:: Working data

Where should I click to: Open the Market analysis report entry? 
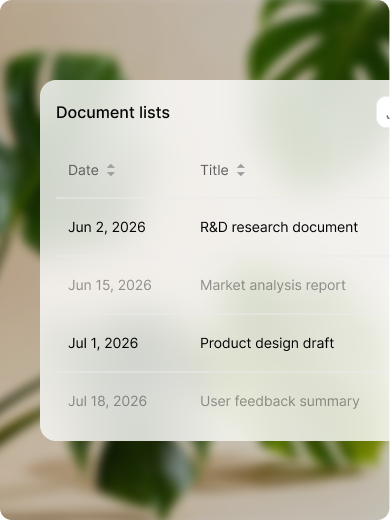[273, 285]
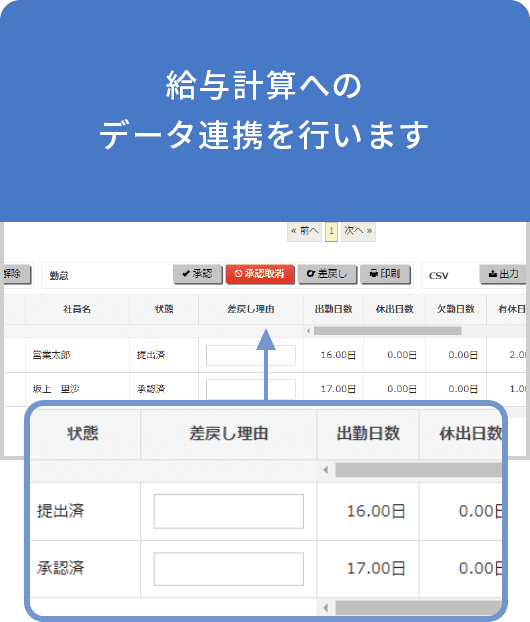Select page number 1
530x622 pixels.
331,231
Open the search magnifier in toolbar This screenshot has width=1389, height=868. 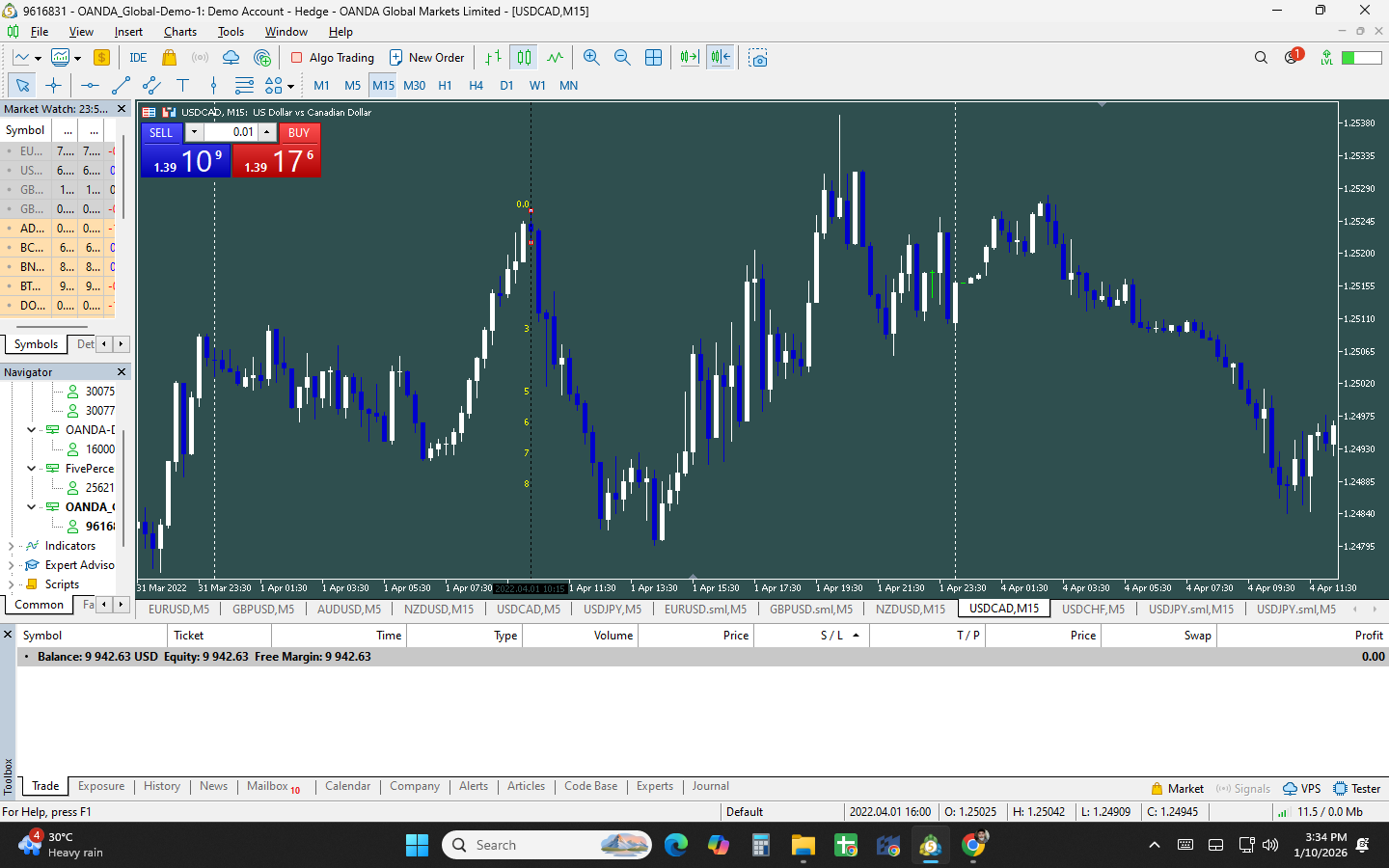click(1261, 58)
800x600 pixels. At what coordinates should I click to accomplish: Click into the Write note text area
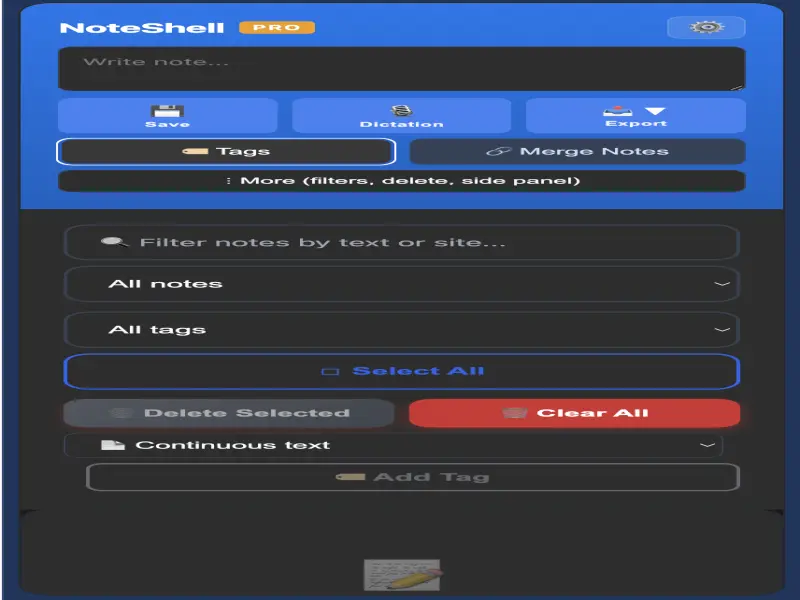tap(401, 70)
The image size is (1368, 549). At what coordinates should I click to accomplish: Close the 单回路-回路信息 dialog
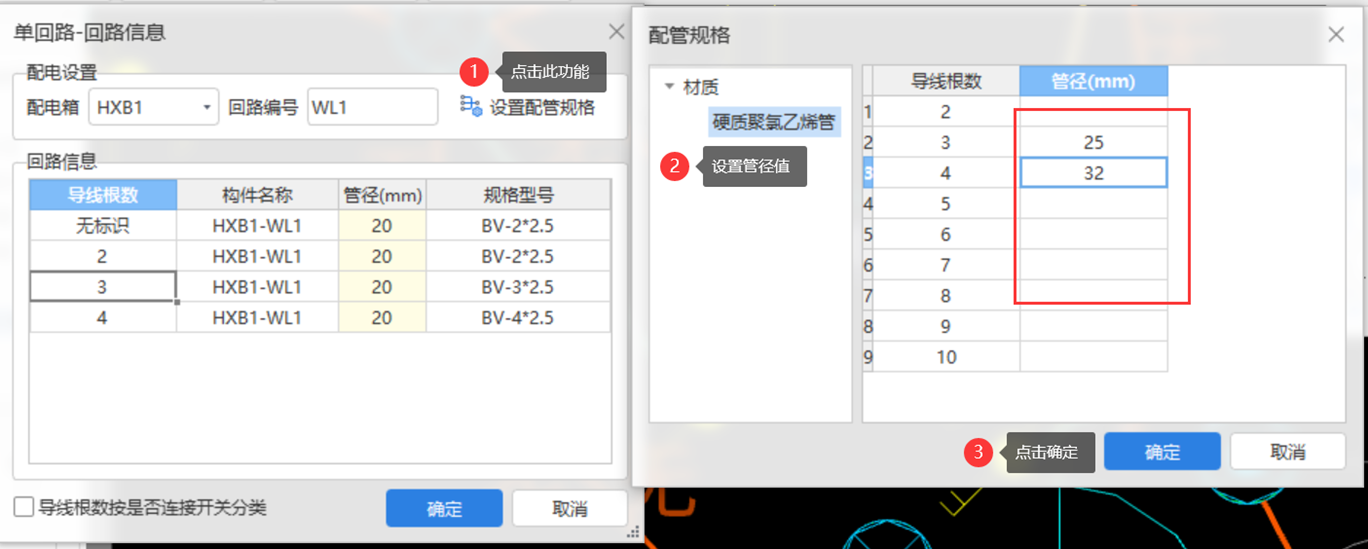click(x=617, y=32)
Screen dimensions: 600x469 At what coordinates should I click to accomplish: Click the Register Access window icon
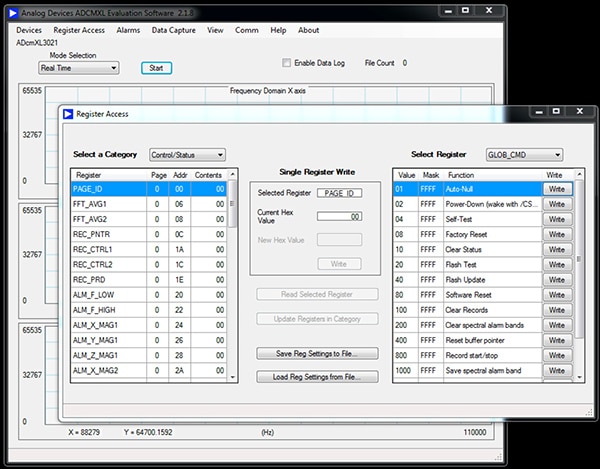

::::

* **Instructions for the task**
From the line with "The image size" through the end of the listing, write out every line exactly, leaving out the pictures.

* **Solved problem**
The image size is (1368, 549). At what coordinates should I click to accomplish: Close the 单回路-回路信息 dialog
click(x=617, y=32)
Screen dimensions: 600x469 At what coordinates should I click to accomplish: Click the Register Access window icon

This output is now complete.